=== Extrait de page ===
Le document de la NSA déconseille l’utilisation du C/C++ car, même si les programmeurs effectuent souvent des tests rigoureux pour s’assurer que le code est sûr, les problèmes de mémoire dans les logiciels sont toujours très impliqués dans l’exploitation des vulnérabilités. « La NSA conseille aux entreprises de laisser de côté les langages qui offrent peu ou pas de protection inhérente de la mémoire, comme le C/C++, et de leur préférer un langage sûr pour la mémoire quand c’est possible », a fait valoir l’agence. En guise d’exemple, la NSA cite des langages comme le C#, Go, Java, Ruby, Rust et Swift. Selon l’agence, si des langages couramment utilisés, comme le C et le C++, offrent une liberté et une flexibilité dans la gestion de la mémoire, ils s’appuient fortement sur le programmeur pour effectuer des contrôles sur les références mémoire.

Un mélange C et C++ dommageable

Mais Bjarne Stroustrup insiste sur les améliorations apportées à la sécurité. « Si je considérais que l’un de ces langages « sûrs » était supérieur au C++ pour les nombreux cas d’usage qui m’intéressent, je m’accommoderais du déclin du C/C++, mais ce n’est pas le cas ». Il ajoute « tel qu’il est décrit, le terme « sûr » se limite à la sécurité de la mémoire, laissant de côté une douzaine d’autres façons dont un langage pourrait (et sera) utilisé pour violer une certaine forme de sûreté et de sécurité « .

=== Données sources ===
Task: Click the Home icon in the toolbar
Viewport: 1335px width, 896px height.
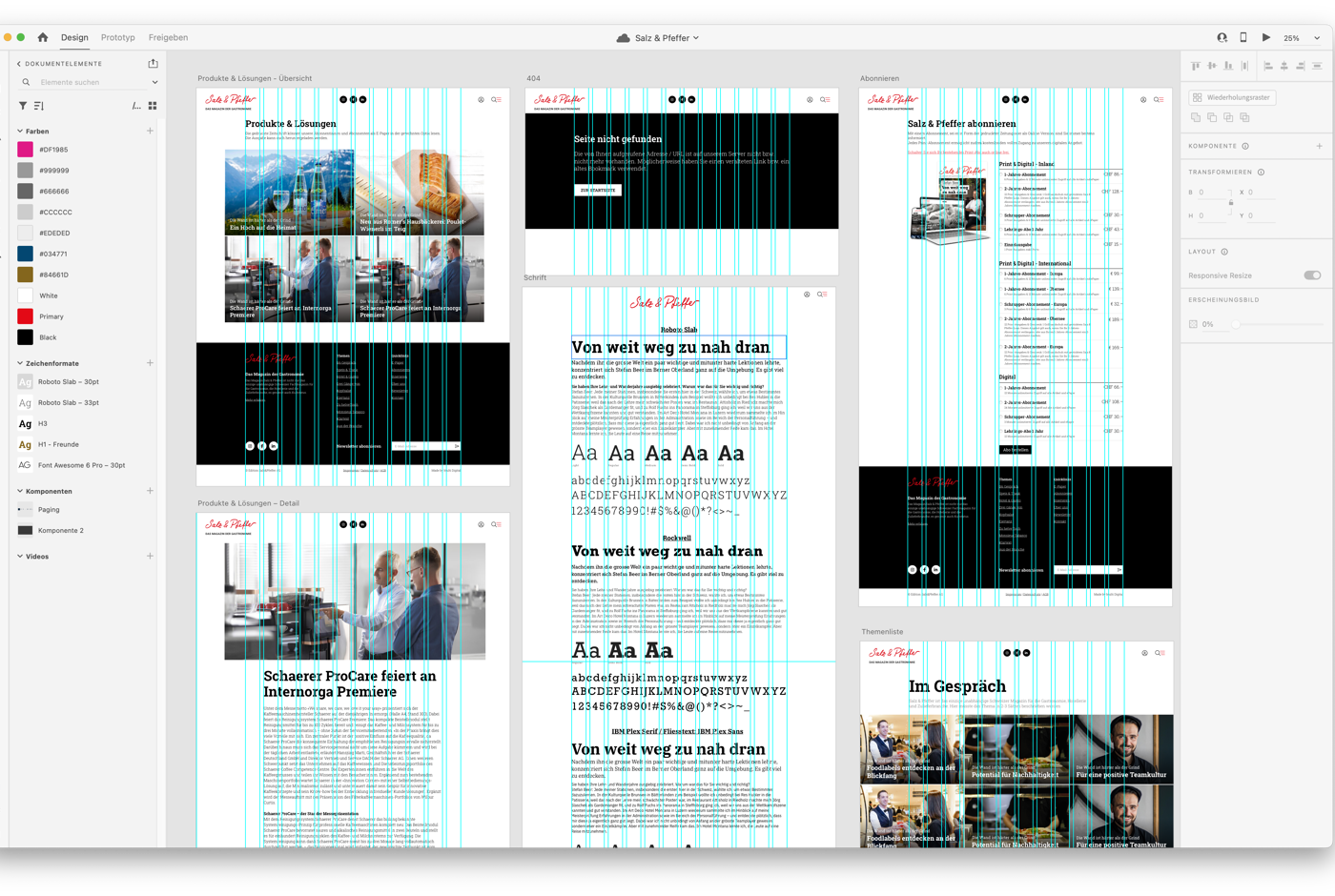Action: (42, 37)
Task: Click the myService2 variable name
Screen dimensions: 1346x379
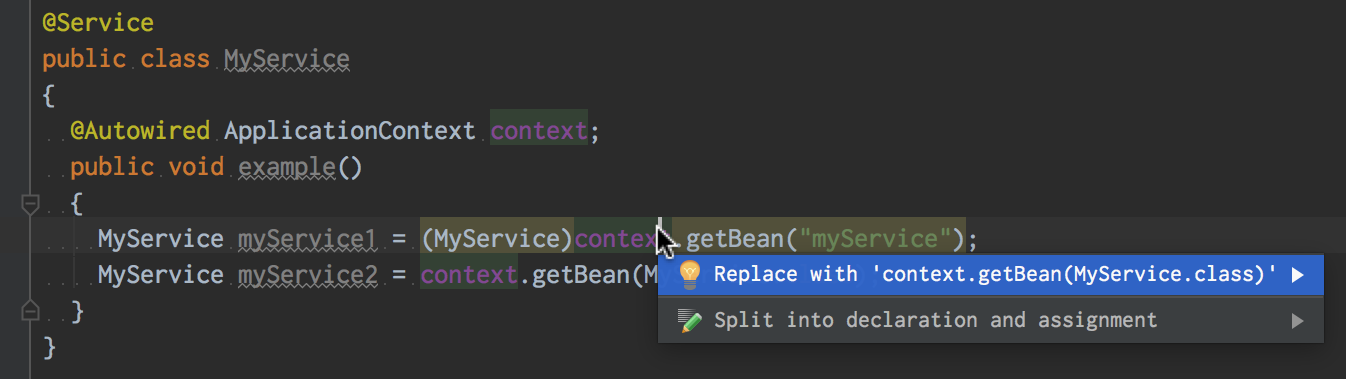Action: [x=308, y=274]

=== Exercices ===
(1) Recopiez fidèlement le passage de l'extrait sur la NSA et le C/C++ qui commence par les mots contenant « Le document de » et se termine par « les références mémoire. ».
(2) Poursuivez l'extrait sur la NSA et le C/C++ après sa dernière phrase.

=== Réponses attendues ===
(1)
Le document de la NSA déconseille l’utilisation du C/C++ car, même si les programmeurs effectuent souvent des tests rigoureux pour s’assurer que le code est sûr, les problèmes de mémoire dans les logiciels sont toujours très impliqués dans l’exploitation des vulnérabilités. « La NSA conseille aux entreprises de laisser de côté les langages qui offrent peu ou pas de protection inhérente de la mémoire, comme le C/C++, et de leur préférer un langage sûr pour la mémoire quand c’est possible », a fait valoir l’agence. En guise d’exemple, la NSA cite des langages comme le C#, Go, Java, Ruby, Rust et Swift. Selon l’agence, si des langages couramment utilisés, comme le C et le C++, offrent une liberté et une flexibilité dans la gestion de la mémoire, ils s’appuient fortement sur le programmeur pour effectuer des contrôles sur les références mémoire.

(2)
Il déplore également le mémo de la NSA associant le C++ à l’ancien langage C. Le C++, qui s’appelait à l’origine C avec classes, est une extension du C. « Comme c’est trop souvent le cas, l’agence regroupe le C et le C++ dans la seule catégorie C/C++, ignorant plus de 30 ans de progrès », a ajouté le créateur du C++. Dans un courriel envoyé la semaine dernière, M. Stroustrup a ajouté : « Oui, beaucoup trop de gens parlent du mythique langage C/C++, mais trop souvent, ils se concentrent ensuite sur les faiblesses de la partie C. Ces faiblesses peuvent être évitées en grande partie grâce à l’utilisation de la technologie C avec classes. Beaucoup de ces faiblesses peuvent être évitées en C++, essentiellement en écrivant un code plus efficace qui exprime plus directement l’intention du programmeur », a ajouté Bjarne Stroustrup.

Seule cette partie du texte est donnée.